Metin parçası →
☆ ☆ ☆ ☆ ☆ ☆ ☆
Polonya Ukrayna'yı yutacak mı: "IV. Rzeczpospolita" projesi ne kadar gerçekçi?
"Polonya, Amerikalılar için en iyi alternatif. Polonyalıların Rus düşmanı oldukları kadar Alman düşmanı olmaları da ABD'nin işine geliyor."
Çevirmenin notu: Varşova, Ukrayna’nın batı topraklarına [ya da tarihsel adıyla Galiçya bölgesine] talip. Bunu ilk dile getiren Moskova olmuştu ve ilk etapta ciddiye alınmamıştı. Fakat hem kamuoyu önünde hem de “kapalı kapılar ardında” bu konunun ciddi biçimde tartışıldığı ve parçalanmakta olan Ukrayna’nın akıbetine dair fikirlerin müzakere edildiği fark ediliyor. Moskovskiy Komsomolets gazetesi muhabiri Marina Perevozkina, Kaliningrad merkezli Rubaltic.ru portalının yayın yönetmeni Aleksandr Nosoviç ile söyleşmiş; Nosoviç, Moskova’nın hiçbir zaman sindiremediği Batı Ukrayna’nın Polonya’ya ilhak edilmesiyle Rusya’nın herhangi bir sorunu olmadığı değerlendirmesini yapıyor. Nosoviç, ayrıca ABD’nin Almanya’nın lokomotifi olduğu Avrupa’nın bağımsız politikalar izlemesine karşı Polonya’yı yeni dönemde bölgesel bir güç haline getirmeye çalıştığını ifade ediyor.
Polonya Ukrayna’yı yutacak mı: “IV. Rzeczpospolita” projesi ne kadar gerçekçi?
Marina Perevozkina — Moskovskiy Komsomolets
8 Nisan 2023
“Polonya’nın emelleri Batı Ukrayna ile sınırlı değil.”
☆ ☆ ☆ ☆ ☆ ☆ ☆
Veri alıntısı →
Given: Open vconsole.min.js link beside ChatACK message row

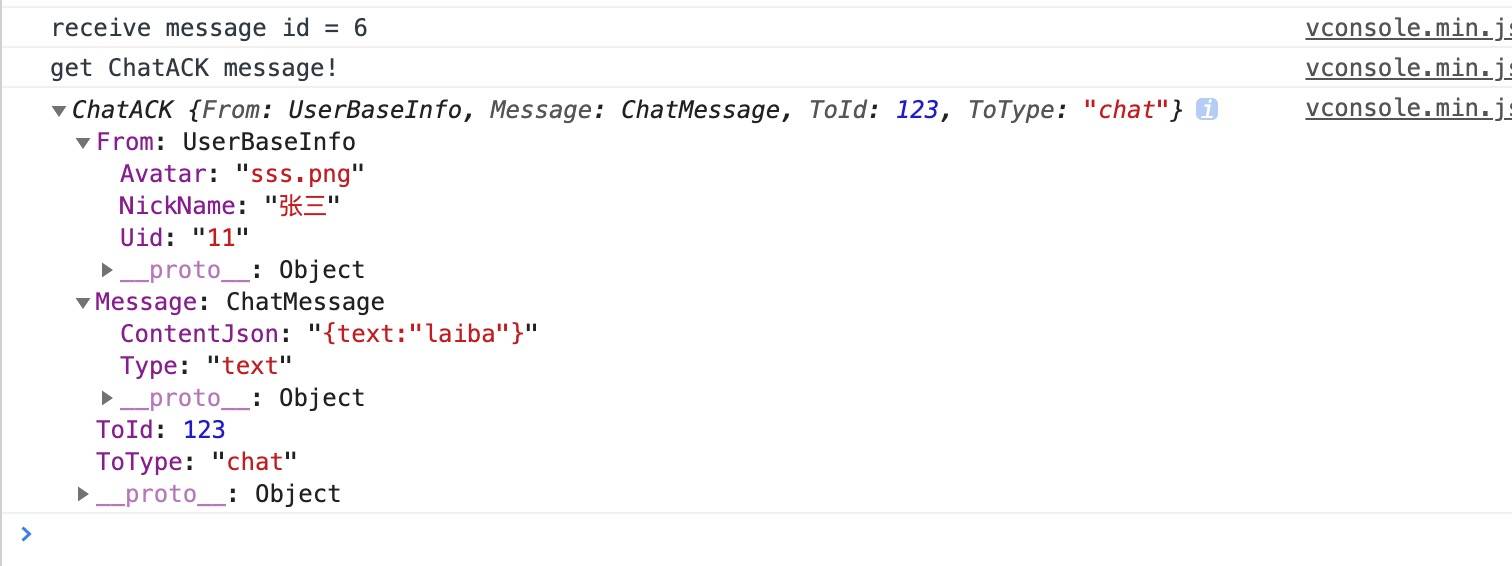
☆ ☆ ☆ ☆ ☆ ☆ ☆
Alıştırma yönergeleri →
(1) Polonya ve Batı Ukrayna konulu metne göre şu sorulara yanıt verin:
(a) Varşova'nın Ukrayna'nın batı topraklarına talip olduğunu ilk kim dile getirmişti?
(b) Aleksandr Nosoviç hangi portalın yayın yönetmenidir?
(c) Yazının tarihi nedir?
(2) Polonya ve Batı Ukrayna konulu metni iki cümleyle özetler misiniz?
(3) Polonya ve Batı Ukrayna konulu yazının devamını, son cümlenin ardından gelecek biçimde yazın.

Görev yanıtları →
(1)
(a) Moskova
(b) Kaliningrad merkezli Rubaltic.ru portalının
(c) 8 Nisan 2023

(2) Varşova, Ukrayna'nın batı topraklarına, tarihsel adıyla Galiçya bölgesine talip ve bu konu hem kamuoyu önünde hem de kapalı kapılar ardında ciddi biçimde tartışılıyor. Rubaltic.ru yayın yönetmeni Aleksandr Nosoviç, Batı Ukrayna'nın Polonya'ya ilhak edilmesiyle Rusya'nın bir sorunu olmadığını ve ABD'nin Polonya'yı yeni dönemde bölgesel bir güç haline getirmeye çalıştığını söylüyor.

(3)
Kiev rejiminin başı Zelenskiy, bu hafta Varşova’ya yaptığı ziyarette Polonya ile Ukrayna’yı tek bir devlet olarak birleştirme planlarını açıkladı. Gelecekte aralarında siyasi, iktisadi ve tarihsel hiçbir sınırın kalmayacağını söyledi. Bu tür açıklamalar ilk kez yapılmıyor: Polonya Cumhurbaşkanı Andrzej Duda, 2022’e iki ülke arasında sınır kalmayacağını belirtmişti ve Slovak analist Dalibor Rohac da Ukrayna ve Polonya’nın yakın zamanda bir konfederasyon halinde birleşmesinden söz ediyor.
Rusya, Polonya’nın eylemleri için biraz daha farklı bir algoritma öngördü. 2022’nin kasım ayında Rus Dış İstihbarat Servisi Başkanı Sergey Narışkin, Varşova’nın Kiev’e yaptığı yardımların karşılığı olarak Batı Ukrayna’nın neredeyse tamamını ilhak edeceğini açıklamıştı. Bu senaryoda Polonya’nın ödülü Lvov, İvano-Frankovsk ve Ternopol oblastlarının büyük kısmı olabilir. Bazı analistlere göre Romanya ve Macaristan gibi diğer ülkeler de “Ukrayna pastasından” pay isteyebilir. Ukrayna parlamentosunun geçen yıl Polonyalılar ve Ukraynalıların haklarını eşitleyen bir yasayı kabul ettiğini de hatırlatmakta yarar var. Benzer bir yasa daha önce Polonya’da da kabul edilmişti.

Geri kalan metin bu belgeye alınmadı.